Client Credentials Flow for Organisation

Hi.

I’m looking to utilize the client credentials flow for organizations. Is it currently possible to request ‘organization’ scoped tokens using the API?

Equally, is it possible to delegate the generation of these tokens to a member of the organization?

Hi @mattbrown1,

Welcome to the Auth0 Community!

Can you please expand on this use case? Client credentials are typically seen as user-less tokens. Adding them to an organization and delegating them to a user sounds like you want a user’s token. What would be the difference there?

Hey Dan - thanks for your reply.

So I basically just want a token with and org_id parameter generated using the client credentials flow - not sure if this is possible? Of course, as standard with this flow, the client requesting these tokens would be trusted.
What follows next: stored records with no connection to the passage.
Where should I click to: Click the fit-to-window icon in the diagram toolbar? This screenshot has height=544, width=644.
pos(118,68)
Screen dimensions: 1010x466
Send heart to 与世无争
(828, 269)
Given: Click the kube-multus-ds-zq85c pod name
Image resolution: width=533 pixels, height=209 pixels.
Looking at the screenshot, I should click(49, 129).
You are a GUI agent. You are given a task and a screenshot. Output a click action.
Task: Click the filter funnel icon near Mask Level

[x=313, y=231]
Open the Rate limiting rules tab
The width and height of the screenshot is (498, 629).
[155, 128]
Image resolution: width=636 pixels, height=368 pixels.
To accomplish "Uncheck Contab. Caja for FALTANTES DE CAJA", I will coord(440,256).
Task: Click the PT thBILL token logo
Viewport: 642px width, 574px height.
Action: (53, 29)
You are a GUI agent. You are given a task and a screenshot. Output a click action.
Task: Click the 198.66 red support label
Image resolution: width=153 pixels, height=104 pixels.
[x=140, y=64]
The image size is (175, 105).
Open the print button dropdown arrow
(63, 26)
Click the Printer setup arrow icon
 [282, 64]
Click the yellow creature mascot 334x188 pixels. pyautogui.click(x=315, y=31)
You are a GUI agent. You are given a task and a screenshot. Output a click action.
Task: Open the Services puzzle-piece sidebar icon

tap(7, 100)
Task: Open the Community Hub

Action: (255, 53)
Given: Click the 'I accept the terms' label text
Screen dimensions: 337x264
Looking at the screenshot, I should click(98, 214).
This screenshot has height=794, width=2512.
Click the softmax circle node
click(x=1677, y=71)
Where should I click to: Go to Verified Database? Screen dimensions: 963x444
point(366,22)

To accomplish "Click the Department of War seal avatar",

I guess this is a two-parter: it would be great to be able to delegate the ability to delegate the ability to do this for a member of an organization for the organization they are in.

Matt

Hi @mattbrown1 - thanks for clarifying. This is not currently possible but we are planning to integrate Organizations & client_credentials in a way similar to what you are describing. It would be helpful to understand your use-case a bit more: what does an organization represent in your product? What are these clients requesting access to?

1 Like

Great to hear.

We have a B2B2C setup where an Auth0 organization is in effect a reseller. They need to be able to provision their own M2M access to our APIs.

Matt

1 Like